Io sono uno di quelli a cui verranno trasferite queste commesse. Chi legge non creda che io sia un capitano d’industria, bieco speculatore, che sfrutta I lavoratori dell’est. Sono un italiano al cento per cento, che nell’Europa orientale ha trovato casa, lavoro ed opportunità. Vi scrivo da Sofia dove i giganti a livello globale delle BPO, da Tellus a Concentrix, da HCL a Sitel, fino a quelli più piccoli (tutti con almeno 400 dipendenti a tempo indeterminato ben inteso) si contendono con Bucarest tutte le commesse BPO, non solo degli operatori di telefonia ma di tutto il comparto industriale a livello globale.
Ho avvertito l’esigenza di commentare il pezzo di Longo ed i dati riportati perché’ troppo si parla e troppo poco si sa di quanto avviene da queste parti ed in particolar modo troppo spesso si finge di ignorare chi siano i lavoratori in queste terre. Che gli italiani finalmente lo sappiano; siamo loro connazionali!

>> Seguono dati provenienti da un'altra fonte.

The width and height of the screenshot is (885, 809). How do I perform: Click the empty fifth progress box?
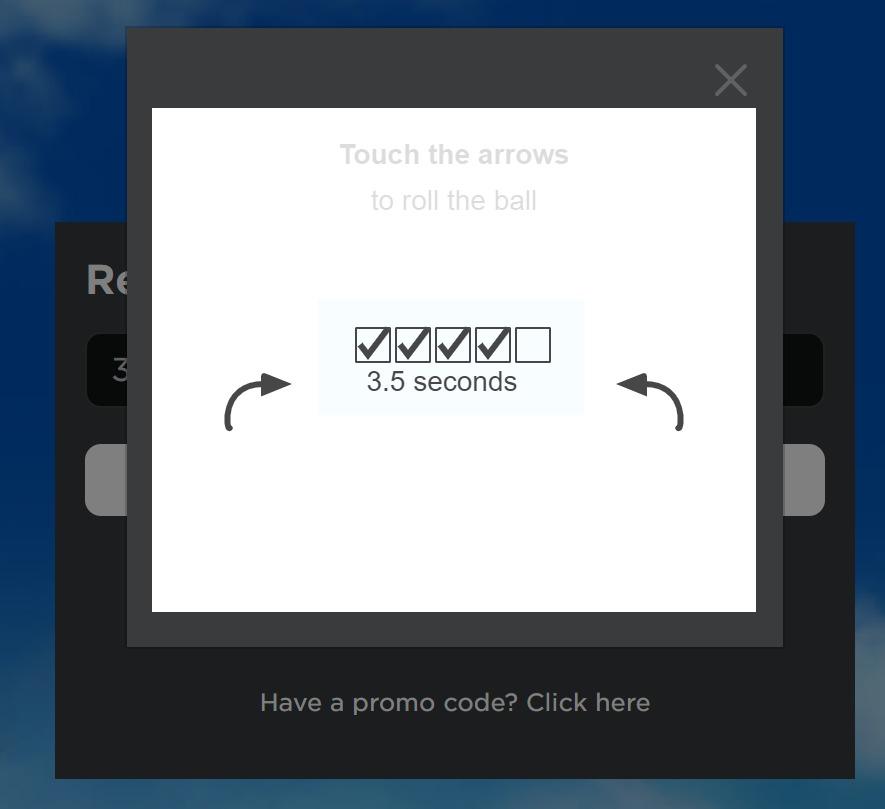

Siamo persone di tutte le età da quella universitaria fino ad ex giovani, più prossimi alla mezza età che a quella dell’esame per la patente, come il sottoscritto. Siamo persone che abbiamo accettato di rivoluzionare in modo totale il paradigma di rapporto di lavoro che conoscevamo (non certo in senso sardinesco sia chiaro).
In Bulgaria la tutela del lavoratore sostanzialmente non esiste. Tutti firmano contratti a tempo indeterminato con un periodo di prova di sei mesi, nel corso del quale si può essere tagliati, per ragioni disciplinari o scarsa produttività, con un preavviso di 30 secondi, senza alcun paracadute o chance di vincere un ricorso del lavoro. Eppure la gente vive. Io stesso mi sembro piuttosto vivo. Ma non solo; i lavoratori cambiano azienda più o meno ogni due anni perché’ in queste realtà si viene continuamente formati a nuove procedure o software, perché’ cambiano le commesse dunque si arricchisce il know-how e soprattutto perché’ i manager vivono di report qualitativi e sulla produttività dei loro team e non appena qualcuno si discosta dai target non c’è sindacato a cui rivolgersi frignando per il demansionamento. Perché’ non è concepibile non solo il demansionamento ma anche l’esser messo da parte. Un lavoratore non performante viene immediatamente inserito in un programma di training mirati ed i risultati monitorati costantemente al fine di poterlo far rendere come il resto dei colleghi.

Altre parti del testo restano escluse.